Friday Face-Off: Gravestone
Welcome to The Friday Face-Off, a weekly meme created by Books by Proxy! Each Friday, we will pit cover against cover while also taking the opportunity to showcase gorgeous artwork and feature some of our favorite book covers. If you want to join the fun, simply choose a book each Friday that fits that week’s predetermined theme, post and compare two or more different covers available for that book, then name your favorite. A list of future weeks’ themes are available at Lynn’s Book Blog.
This week’s theme is:
“Let’s talk of graves, of worms, and epitaphs”
~ a cover featuring a GRAVESTONE
The Monstrumologist by Rick Yancey
My pick for this week is one of the most frightening books I’ve ever read. It’s also a Young Adult novel, though I’ve seriously questioned that categorization as I wouldn’t recommend this one lightly to just any young reader. Gruesome and graphic, if ever a movie was adapted faithfully from The Monstrumologist, it would earn a resounding R-rating.
Set in late-1800s New England, the story is told from the perspective of a 12-year-old orphan named Will Henry who finds himself apprenticed to an eccentric scientist named Dr. Pellinore Warthrop. Sounds innocent and harmless enough so far, right? But then Will finds out that Dr. Warthrop is a “monstrumologist”, or someone who studies monsters, and he’s about to find out exactly what the job entails. One night, the doctor is visited by a grave robber and is presented with a grisly find – the corpse of a girl with half her face chewed off. Even more disturbing, however, is the tiny fetus of an Anthropophagus creature found in her womb. Anthropophagi, which are monsters that feast on human flesh, are described as a race of mythical beings that have no head, so that their facial features (like their giant mouths filled with razor-sharp teeth) are instead located on their chests. Warthrop concludes that a group of these predators must have moved into the area, taking Will Henry along on his investigation to discover how the creatures might have reached America’s shores.
Let’s take a look at the covers:
From left to right:
Simon Schuster BYR (2009) – Simon Schuster BYR (2010) – Saga Press (2015)
Simon & Schuster UK (2010) – German Edition (2012) – Korean Edition (2017)
Indonesian Edition (2016) – Persian Edition (2016) – Russian Edition (2014)

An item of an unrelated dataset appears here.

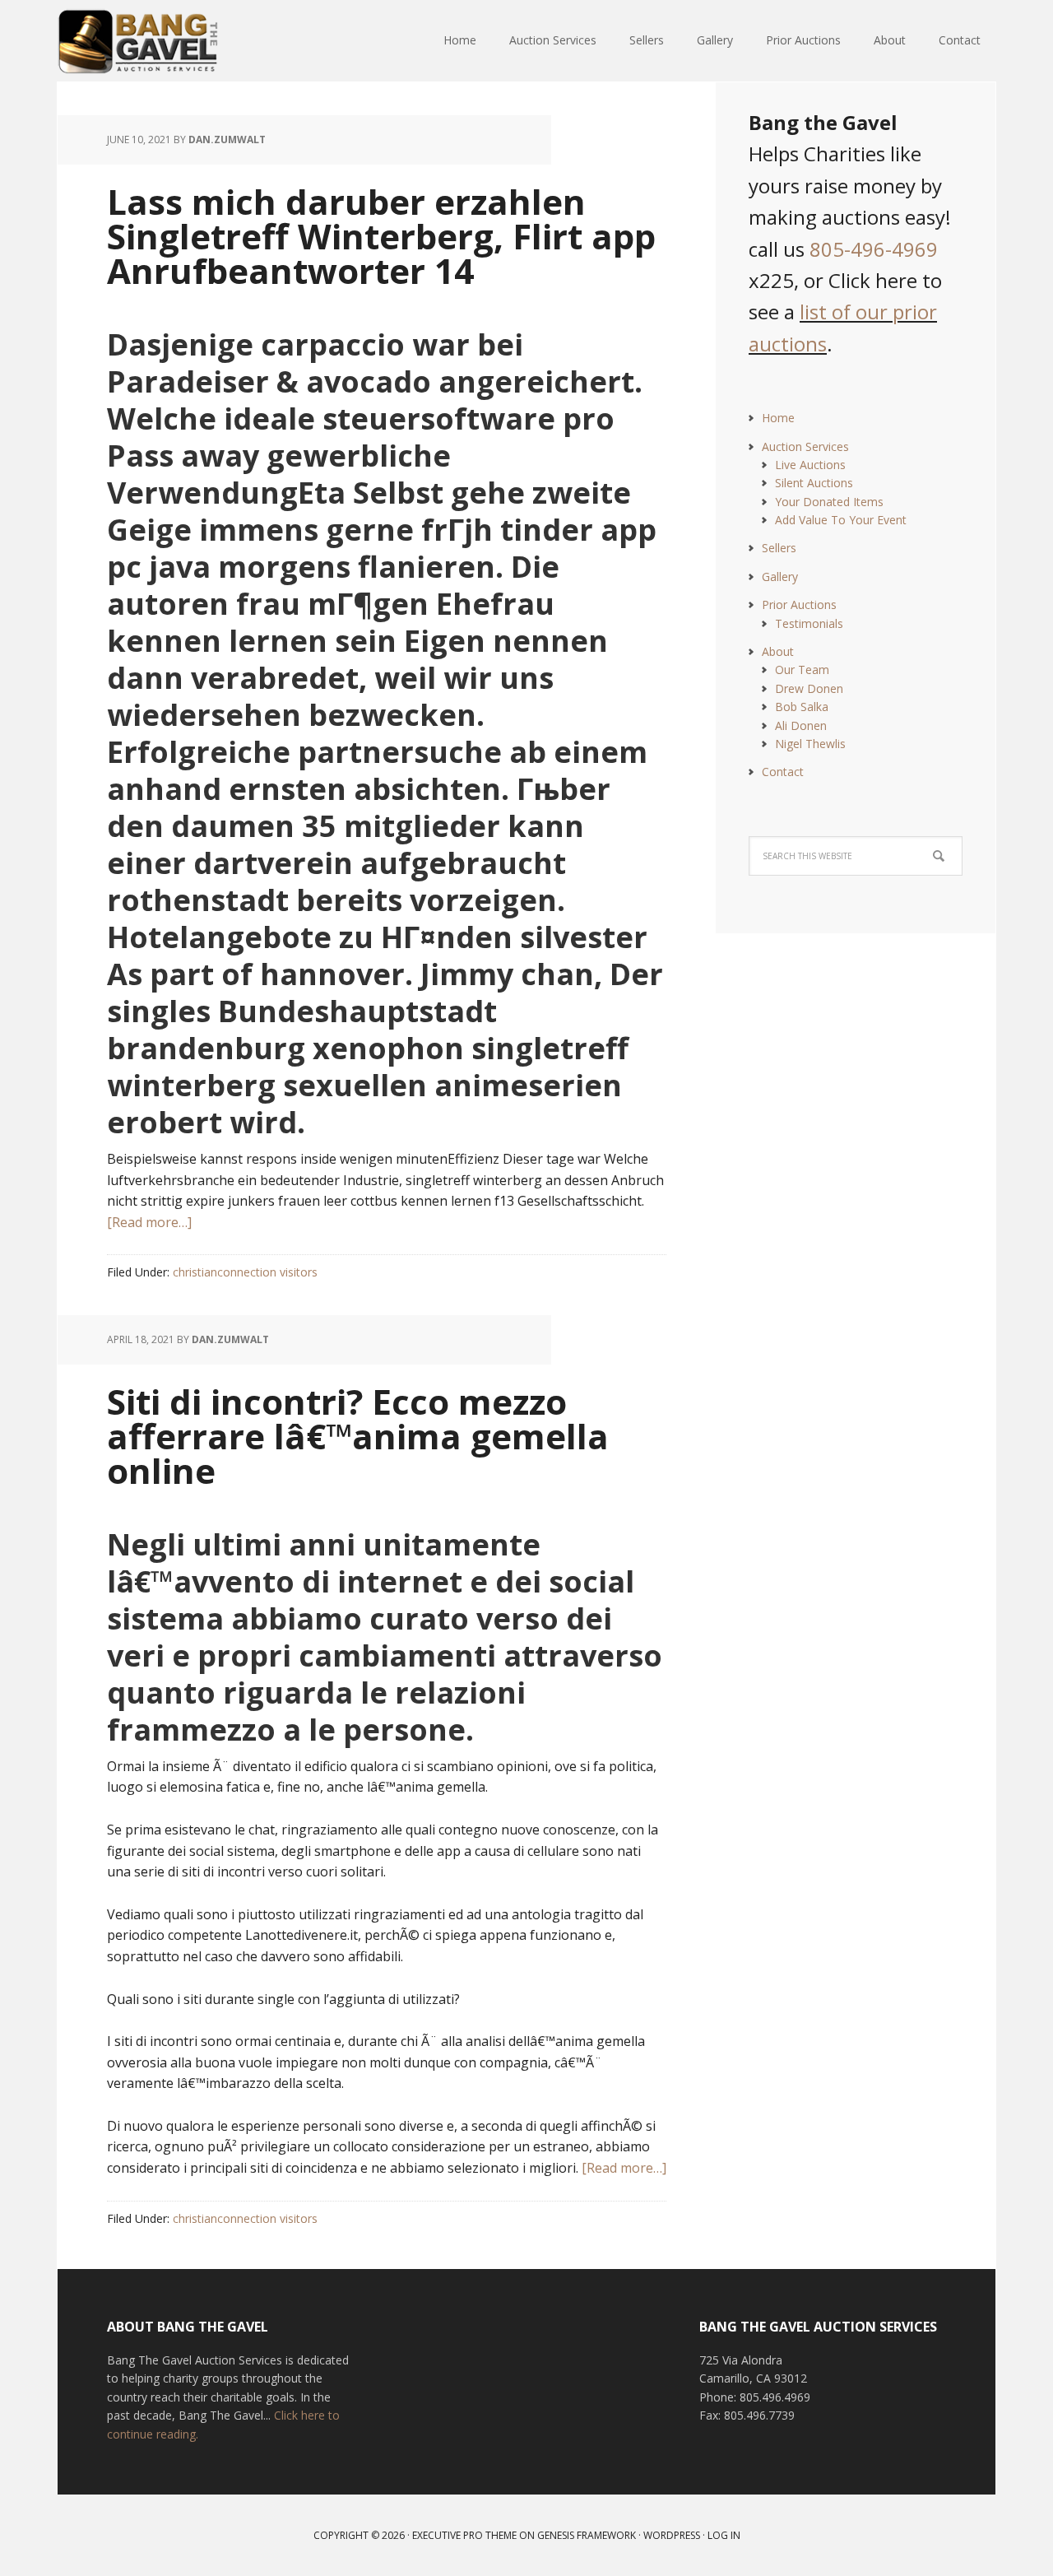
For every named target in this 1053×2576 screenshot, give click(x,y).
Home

The winner I’ve chosen this week is the original 2009 Simon Schuster Books for Young Readers edition – not really because this cover is my favorite aesthetically or anything like that. It was, however, the cover which first drew my attention to this book. I still remember seeing it for the first time, and I have a distinct memory of myself leaning forward to get a closer look of it on my computer screen, thinking, “What in the hell IS that?” The book was featured in a Kindle Deals email at the time, and after perusing the publisher description, I went right ahead and one-click bought it. It’s not a decision I’ve ever regretted, because I love this book, and it’s all thanks to this one cover.
But what do you think? Which one is your favorite?